▸ **Exercise instructions**
Apart from the pictures, output all of the records exactly.

◆ ◆ ◆ ◆ ◆

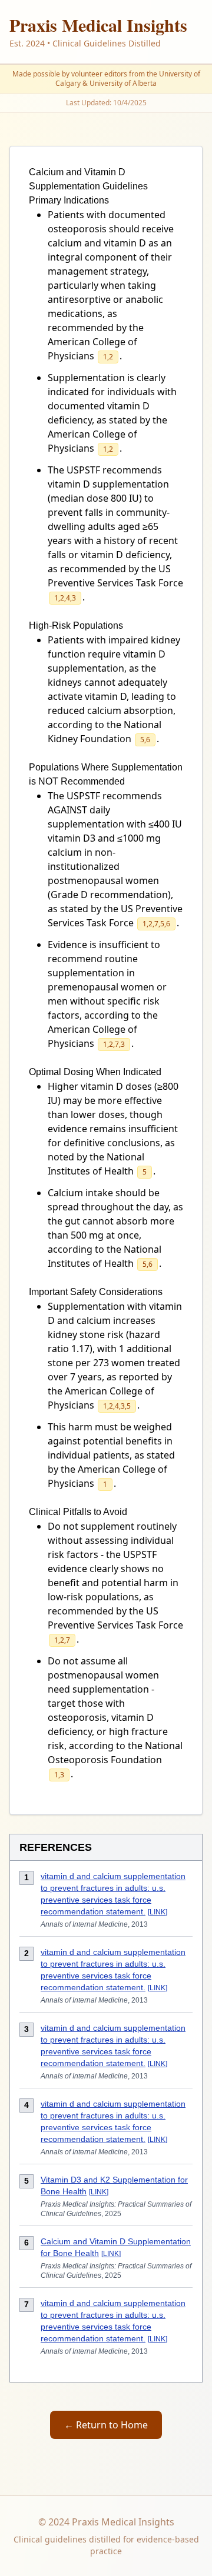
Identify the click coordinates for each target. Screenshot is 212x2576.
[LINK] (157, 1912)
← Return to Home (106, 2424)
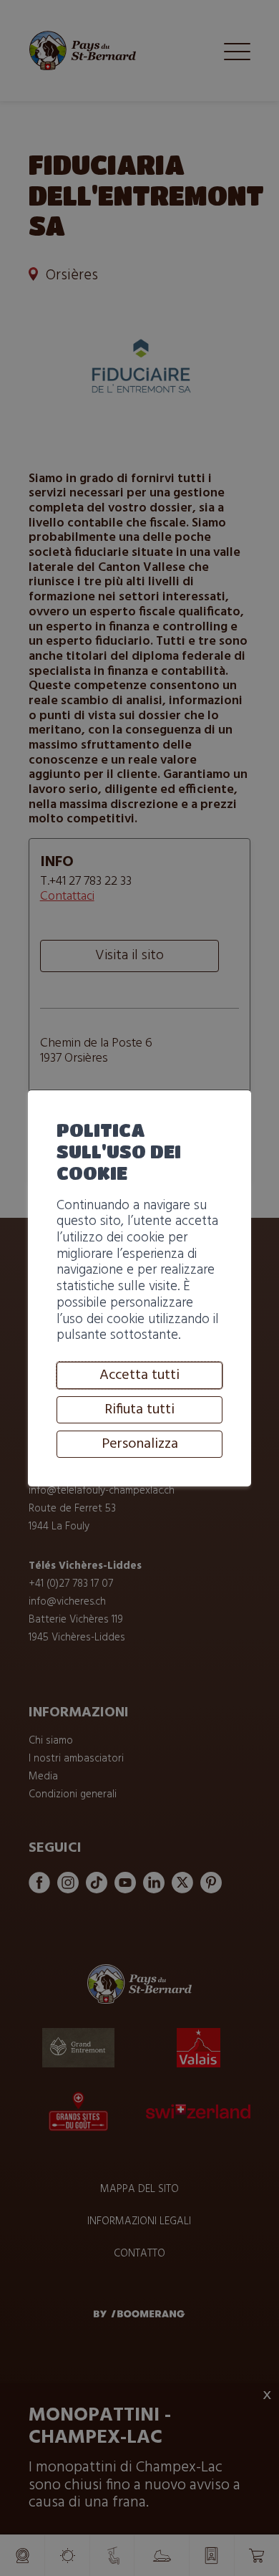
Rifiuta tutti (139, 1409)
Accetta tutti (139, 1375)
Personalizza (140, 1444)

◆ ◆ ◆ ◆ ◆

▸ **Result for this task**
Identify the click coordinates for each target. Screenshot is 212x2576.
[LINK] (157, 1912)
← Return to Home (106, 2424)
Rifiuta tutti (139, 1409)
Accetta tutti (139, 1375)
Personalizza (140, 1444)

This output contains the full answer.